__What to do__
For each line of the listing that holds "value", show the full line.
● ● ● ●
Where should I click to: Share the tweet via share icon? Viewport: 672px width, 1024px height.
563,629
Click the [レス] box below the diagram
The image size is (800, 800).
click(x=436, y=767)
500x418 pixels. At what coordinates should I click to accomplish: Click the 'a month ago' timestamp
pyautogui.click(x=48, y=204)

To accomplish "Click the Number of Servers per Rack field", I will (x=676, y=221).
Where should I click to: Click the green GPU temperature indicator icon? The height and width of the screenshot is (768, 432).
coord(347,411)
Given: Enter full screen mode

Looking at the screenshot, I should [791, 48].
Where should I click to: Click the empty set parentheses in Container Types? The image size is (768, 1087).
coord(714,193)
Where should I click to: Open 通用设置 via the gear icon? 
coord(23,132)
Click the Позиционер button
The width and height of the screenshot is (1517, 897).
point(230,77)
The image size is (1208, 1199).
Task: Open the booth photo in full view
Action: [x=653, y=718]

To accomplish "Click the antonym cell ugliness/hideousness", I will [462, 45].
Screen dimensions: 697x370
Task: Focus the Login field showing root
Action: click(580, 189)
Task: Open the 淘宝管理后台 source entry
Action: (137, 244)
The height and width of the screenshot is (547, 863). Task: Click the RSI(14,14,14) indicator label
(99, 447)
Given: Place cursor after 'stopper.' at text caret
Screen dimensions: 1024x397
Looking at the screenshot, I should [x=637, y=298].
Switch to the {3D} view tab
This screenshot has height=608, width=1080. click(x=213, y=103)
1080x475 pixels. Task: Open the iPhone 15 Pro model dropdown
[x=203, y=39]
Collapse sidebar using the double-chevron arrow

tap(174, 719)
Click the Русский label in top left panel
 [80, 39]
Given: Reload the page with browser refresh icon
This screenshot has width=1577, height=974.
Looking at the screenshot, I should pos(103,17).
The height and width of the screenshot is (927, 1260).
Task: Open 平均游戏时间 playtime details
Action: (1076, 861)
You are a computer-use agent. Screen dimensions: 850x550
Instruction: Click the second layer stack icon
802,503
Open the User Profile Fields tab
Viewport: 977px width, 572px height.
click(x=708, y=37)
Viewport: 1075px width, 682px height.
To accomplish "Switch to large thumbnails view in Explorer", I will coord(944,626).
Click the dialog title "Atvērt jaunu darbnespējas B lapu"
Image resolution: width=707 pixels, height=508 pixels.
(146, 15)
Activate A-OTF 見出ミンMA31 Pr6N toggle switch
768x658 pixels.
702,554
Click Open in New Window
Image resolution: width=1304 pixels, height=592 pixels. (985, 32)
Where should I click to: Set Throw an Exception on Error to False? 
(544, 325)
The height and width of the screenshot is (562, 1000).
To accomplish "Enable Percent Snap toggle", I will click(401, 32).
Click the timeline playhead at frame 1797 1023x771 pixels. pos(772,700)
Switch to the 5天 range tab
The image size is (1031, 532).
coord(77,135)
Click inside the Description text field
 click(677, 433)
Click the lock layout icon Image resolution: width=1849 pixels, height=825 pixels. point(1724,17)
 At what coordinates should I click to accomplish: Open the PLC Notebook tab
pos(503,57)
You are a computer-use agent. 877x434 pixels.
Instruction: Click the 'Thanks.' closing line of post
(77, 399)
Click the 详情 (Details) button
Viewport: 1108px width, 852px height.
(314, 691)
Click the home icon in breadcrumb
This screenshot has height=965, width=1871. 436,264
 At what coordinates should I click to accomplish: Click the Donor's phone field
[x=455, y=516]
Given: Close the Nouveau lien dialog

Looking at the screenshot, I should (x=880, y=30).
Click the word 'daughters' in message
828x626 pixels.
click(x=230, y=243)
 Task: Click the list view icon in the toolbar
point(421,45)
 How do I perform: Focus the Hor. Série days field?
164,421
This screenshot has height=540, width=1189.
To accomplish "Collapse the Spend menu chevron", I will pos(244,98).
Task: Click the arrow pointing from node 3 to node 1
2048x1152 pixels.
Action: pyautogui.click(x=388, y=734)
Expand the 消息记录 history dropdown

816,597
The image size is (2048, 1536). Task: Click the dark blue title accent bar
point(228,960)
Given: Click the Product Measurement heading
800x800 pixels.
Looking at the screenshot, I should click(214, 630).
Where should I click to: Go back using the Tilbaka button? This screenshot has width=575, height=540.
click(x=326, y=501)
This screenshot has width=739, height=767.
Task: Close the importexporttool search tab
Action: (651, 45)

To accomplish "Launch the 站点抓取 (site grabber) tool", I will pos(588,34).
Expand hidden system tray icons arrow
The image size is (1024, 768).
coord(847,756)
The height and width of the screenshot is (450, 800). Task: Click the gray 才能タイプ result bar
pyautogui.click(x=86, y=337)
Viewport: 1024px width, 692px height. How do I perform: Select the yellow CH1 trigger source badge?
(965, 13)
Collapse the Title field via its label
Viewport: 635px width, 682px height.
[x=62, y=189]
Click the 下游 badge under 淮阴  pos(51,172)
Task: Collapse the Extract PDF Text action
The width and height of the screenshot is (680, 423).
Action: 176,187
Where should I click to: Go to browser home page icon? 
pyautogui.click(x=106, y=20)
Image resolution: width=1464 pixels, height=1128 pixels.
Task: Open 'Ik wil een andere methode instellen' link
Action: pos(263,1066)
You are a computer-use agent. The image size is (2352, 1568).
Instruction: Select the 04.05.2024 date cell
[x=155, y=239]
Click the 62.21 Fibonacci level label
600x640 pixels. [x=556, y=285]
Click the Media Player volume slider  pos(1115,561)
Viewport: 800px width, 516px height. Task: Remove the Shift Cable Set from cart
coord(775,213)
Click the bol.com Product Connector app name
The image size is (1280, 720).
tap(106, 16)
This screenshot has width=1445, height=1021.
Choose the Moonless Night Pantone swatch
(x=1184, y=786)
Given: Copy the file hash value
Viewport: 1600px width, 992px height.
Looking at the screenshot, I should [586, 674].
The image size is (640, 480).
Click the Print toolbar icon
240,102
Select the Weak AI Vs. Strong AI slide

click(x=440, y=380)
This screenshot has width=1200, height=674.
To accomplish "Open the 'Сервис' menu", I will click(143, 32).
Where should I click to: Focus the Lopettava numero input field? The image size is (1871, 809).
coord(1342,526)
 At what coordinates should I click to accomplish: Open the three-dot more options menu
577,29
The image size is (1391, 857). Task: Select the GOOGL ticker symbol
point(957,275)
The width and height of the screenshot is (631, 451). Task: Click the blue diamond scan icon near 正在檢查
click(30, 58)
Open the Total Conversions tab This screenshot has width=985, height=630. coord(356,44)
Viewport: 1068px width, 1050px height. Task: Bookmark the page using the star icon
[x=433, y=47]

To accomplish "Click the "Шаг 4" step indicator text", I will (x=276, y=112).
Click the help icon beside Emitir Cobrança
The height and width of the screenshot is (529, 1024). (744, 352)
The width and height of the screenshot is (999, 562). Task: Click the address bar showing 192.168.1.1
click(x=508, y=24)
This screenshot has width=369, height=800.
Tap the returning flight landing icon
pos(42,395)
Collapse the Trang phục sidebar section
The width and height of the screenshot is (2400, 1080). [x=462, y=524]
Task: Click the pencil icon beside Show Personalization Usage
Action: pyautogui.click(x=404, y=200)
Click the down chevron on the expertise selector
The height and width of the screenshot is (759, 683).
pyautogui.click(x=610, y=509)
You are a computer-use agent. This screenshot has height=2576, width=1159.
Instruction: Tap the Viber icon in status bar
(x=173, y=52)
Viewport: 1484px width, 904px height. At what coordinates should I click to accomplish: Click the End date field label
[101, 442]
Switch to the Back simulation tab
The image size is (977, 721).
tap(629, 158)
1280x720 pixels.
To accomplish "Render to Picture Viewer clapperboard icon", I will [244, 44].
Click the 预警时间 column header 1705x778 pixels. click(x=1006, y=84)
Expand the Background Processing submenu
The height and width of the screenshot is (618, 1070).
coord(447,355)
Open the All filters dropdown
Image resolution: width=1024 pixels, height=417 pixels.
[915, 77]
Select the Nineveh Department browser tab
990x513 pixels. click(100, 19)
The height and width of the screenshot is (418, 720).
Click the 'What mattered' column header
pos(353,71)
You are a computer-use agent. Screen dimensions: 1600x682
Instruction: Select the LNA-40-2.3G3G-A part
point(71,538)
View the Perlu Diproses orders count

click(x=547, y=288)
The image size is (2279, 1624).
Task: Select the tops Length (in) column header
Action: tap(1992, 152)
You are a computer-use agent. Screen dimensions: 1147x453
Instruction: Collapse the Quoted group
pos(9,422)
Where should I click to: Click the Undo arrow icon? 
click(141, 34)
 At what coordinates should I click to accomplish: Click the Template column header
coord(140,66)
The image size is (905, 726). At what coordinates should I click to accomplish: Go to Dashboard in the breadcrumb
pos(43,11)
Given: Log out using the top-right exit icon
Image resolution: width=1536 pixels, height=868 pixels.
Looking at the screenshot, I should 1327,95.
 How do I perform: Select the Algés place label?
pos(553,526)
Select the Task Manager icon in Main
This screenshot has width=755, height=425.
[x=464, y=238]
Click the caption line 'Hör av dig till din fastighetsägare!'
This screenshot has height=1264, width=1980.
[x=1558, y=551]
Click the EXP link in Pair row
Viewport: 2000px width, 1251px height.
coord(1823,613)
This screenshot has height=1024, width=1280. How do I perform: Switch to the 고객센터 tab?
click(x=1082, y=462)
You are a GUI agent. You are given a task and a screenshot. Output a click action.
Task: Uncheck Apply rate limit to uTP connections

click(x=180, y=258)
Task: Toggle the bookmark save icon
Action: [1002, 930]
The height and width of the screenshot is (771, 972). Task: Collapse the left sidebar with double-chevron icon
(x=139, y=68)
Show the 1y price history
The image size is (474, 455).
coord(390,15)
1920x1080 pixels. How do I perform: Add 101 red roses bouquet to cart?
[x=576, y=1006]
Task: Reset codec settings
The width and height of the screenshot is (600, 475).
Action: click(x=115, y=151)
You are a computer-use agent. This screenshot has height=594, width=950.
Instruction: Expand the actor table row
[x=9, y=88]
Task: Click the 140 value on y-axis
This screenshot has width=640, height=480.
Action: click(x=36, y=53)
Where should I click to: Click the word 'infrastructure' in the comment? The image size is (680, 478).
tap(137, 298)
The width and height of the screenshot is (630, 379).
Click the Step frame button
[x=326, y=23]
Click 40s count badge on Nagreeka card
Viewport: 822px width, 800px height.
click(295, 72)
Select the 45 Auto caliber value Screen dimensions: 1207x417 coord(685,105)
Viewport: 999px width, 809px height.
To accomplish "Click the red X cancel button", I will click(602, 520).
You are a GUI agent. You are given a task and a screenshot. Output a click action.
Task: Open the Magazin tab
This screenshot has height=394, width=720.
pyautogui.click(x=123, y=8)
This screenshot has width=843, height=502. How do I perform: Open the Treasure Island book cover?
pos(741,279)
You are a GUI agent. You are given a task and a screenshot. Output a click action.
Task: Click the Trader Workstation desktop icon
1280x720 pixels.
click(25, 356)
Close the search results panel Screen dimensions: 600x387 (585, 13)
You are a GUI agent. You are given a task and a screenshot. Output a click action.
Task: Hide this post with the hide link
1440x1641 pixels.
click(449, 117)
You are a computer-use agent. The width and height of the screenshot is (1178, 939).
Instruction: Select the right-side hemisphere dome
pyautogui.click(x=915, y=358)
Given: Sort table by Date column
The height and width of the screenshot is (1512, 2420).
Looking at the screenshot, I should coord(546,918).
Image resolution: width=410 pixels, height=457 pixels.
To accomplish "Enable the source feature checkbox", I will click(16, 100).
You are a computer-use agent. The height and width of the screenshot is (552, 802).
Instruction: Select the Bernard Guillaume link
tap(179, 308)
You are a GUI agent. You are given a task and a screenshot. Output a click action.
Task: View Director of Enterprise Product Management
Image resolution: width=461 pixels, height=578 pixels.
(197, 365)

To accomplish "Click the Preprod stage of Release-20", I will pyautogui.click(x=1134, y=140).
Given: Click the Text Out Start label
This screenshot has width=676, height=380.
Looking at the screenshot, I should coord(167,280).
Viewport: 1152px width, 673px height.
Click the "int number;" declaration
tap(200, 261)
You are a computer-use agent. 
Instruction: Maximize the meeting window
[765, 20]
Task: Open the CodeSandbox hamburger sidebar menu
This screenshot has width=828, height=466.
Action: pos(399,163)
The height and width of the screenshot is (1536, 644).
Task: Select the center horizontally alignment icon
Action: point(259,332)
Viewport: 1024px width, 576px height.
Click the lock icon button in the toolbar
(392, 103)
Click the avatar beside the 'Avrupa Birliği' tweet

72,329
● ● ● ●
__Written response__
Given: Copy the file hash value
Task: Click the 140 value on y-axis
Select the 45 Auto caliber value Screen dimensions: 1207x417 coord(685,105)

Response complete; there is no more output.